It was undersized. This compounded the situation and made it worse. 

I looked at the other fittings and they seemed fine from the outside. We made a recommendation that it should all be tore out and reinstalled correctly. They did nothing.

About 2 years later we had to go back and replace all of it, pinholes everywhere!

This was the result of two problems.
1.) Undersized water distribution 
2.) No reaming whatsoever throughout the system.

Always ream! Formulas used to calculate proper size need inside diameters to remain consistent for the it to work as intended. By not reaming the ridge left by the cutter wheel the inside diameter is reduced, and it is this reduction that causes erosion of the soft copper.


----------



## hdavis (Feb 14, 2012)

The primary cause of turbulent water flow is under sizing for the flow rate. The further you get from a straight, smooth interior pipe, the earlier it will happen.
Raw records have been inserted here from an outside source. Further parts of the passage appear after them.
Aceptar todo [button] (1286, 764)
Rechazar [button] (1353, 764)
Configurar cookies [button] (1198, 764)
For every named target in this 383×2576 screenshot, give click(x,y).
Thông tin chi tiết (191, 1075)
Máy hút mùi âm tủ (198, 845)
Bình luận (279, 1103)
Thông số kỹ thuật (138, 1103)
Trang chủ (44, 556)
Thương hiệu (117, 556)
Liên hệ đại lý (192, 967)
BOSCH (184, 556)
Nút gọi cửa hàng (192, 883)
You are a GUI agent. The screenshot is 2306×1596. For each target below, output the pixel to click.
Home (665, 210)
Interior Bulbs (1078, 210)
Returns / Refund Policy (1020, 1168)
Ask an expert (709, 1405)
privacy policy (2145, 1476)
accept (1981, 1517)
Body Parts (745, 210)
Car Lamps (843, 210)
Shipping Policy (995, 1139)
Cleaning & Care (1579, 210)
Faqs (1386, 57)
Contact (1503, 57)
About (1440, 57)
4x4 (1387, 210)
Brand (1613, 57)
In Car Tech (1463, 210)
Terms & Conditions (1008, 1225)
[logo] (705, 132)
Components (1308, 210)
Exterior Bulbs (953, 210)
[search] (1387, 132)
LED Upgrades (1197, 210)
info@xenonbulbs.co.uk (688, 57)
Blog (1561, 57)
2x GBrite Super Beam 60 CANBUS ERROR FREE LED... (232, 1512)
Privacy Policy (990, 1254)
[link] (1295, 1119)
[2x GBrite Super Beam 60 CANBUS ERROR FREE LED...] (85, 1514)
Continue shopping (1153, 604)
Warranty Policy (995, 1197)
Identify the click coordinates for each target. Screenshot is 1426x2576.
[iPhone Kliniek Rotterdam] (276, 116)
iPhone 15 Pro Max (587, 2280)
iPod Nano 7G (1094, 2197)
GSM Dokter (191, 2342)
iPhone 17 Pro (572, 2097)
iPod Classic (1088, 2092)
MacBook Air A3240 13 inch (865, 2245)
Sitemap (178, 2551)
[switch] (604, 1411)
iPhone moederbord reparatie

For an undersized system, burrs make it even more undersized in that location.


----------



## dielectricunion (Feb 27, 2013)

I replaced a 2" copper drain line for my father in law last year and it had a channel worn so thin where the water slugs. I assumed it corroded because of steel screws used to mount strapping. It was a condensate drain from furnace/ac. Does anyone know if this condensate would be the corrosive culprit?


----------



## Oconomowoc (Oct 13, 2011)

dielectricunion said:


> I replaced a 2" copper drain line for my father in law last year and it had a channel worn so thin where the water slugs. I assumed it corroded because of steel screws used to mount strapping. It was a condensate drain from furnace/ac. Does anyone know if this condensate would be the corrosive culprit?


Condensate is very corrosive.


----------



## The Coastal Craftsman (Jun 29, 2009)

Yep condensate is like he says. When I installed furnaces I used to have to install a chamber in the ground that had to be topped up with acid neutralizing crystals so that it could be piped with PVC to that chamber. Its very corrosive.


----------